What the exercise asks —
Among the lines below, keep only those from the one containing "UFC Careers (682, 2477)" through the one containing "[button] (316, 30)", and reproduce them exactly.

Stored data
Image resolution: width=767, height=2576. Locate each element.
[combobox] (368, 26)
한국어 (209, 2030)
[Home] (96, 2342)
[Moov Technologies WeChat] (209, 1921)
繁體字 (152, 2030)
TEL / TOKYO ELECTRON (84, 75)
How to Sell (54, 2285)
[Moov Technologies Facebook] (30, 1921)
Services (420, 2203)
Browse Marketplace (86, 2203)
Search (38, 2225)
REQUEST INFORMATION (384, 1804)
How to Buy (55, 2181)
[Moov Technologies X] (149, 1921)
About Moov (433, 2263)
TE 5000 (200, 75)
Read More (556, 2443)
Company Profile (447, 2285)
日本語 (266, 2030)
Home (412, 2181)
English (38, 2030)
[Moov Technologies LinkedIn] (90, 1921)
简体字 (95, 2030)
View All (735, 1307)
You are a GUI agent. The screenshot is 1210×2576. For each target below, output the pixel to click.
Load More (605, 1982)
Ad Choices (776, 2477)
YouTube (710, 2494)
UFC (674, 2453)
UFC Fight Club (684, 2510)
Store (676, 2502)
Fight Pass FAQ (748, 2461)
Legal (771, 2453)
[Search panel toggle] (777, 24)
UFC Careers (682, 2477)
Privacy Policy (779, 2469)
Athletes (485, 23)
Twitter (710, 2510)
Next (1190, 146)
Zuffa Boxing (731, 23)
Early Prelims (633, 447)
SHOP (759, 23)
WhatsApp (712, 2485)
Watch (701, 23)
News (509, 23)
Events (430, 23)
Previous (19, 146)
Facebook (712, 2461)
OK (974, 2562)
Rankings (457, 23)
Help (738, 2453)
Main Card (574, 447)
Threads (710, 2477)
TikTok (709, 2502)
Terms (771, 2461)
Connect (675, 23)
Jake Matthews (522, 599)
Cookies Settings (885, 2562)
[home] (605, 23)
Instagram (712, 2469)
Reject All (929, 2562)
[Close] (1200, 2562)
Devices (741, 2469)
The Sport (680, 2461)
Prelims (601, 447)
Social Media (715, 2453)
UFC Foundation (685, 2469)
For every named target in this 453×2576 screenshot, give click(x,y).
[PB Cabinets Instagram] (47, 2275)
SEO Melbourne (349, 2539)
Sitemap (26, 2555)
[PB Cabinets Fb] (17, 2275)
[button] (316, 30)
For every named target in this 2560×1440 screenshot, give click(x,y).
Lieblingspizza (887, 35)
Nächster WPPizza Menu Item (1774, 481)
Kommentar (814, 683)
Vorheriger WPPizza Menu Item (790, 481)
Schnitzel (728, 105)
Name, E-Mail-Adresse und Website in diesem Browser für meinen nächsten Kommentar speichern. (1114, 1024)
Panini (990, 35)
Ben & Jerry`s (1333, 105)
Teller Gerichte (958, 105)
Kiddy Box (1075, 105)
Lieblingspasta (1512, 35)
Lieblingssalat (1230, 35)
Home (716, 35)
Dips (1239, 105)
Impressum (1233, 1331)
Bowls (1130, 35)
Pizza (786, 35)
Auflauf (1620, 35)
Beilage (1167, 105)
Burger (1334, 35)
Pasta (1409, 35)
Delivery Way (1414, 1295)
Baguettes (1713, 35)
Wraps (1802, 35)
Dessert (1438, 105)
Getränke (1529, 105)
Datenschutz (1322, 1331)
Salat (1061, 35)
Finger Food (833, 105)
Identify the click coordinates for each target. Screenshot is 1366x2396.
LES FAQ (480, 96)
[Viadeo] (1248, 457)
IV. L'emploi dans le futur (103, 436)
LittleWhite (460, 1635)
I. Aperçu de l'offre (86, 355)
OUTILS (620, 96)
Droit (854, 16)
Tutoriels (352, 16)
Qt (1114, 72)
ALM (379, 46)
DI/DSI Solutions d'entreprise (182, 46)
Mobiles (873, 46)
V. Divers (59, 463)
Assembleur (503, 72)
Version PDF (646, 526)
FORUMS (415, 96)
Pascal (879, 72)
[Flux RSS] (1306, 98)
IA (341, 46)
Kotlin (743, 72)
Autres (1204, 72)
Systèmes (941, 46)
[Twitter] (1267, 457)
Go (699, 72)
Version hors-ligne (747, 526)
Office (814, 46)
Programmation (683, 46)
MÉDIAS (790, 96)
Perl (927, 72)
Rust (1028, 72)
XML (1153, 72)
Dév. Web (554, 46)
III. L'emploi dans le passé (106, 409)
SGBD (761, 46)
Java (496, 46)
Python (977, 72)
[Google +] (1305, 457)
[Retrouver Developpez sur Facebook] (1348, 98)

Your solution —
UFC Careers (682, 2477)
Privacy Policy (779, 2469)
Athletes (485, 23)
Twitter (710, 2510)
Next (1190, 146)
Zuffa Boxing (731, 23)
Early Prelims (633, 447)
SHOP (759, 23)
WhatsApp (712, 2485)
Watch (701, 23)
News (509, 23)
Events (430, 23)
Previous (19, 146)
Facebook (712, 2461)
OK (974, 2562)
Rankings (457, 23)
Help (738, 2453)
Main Card (574, 447)
Threads (710, 2477)
TikTok (709, 2502)
Terms (771, 2461)
Connect (675, 23)
Jake Matthews (522, 599)
Cookies Settings (885, 2562)
[home] (605, 23)
Instagram (712, 2469)
Reject All (929, 2562)
[Close] (1200, 2562)
Devices (741, 2469)
The Sport (680, 2461)
Prelims (601, 447)
Social Media (715, 2453)
UFC Foundation (685, 2469)
For every named target in this 453×2576 screenshot, give click(x,y).
[PB Cabinets Instagram] (47, 2275)
SEO Melbourne (349, 2539)
Sitemap (26, 2555)
[PB Cabinets Fb] (17, 2275)
[button] (316, 30)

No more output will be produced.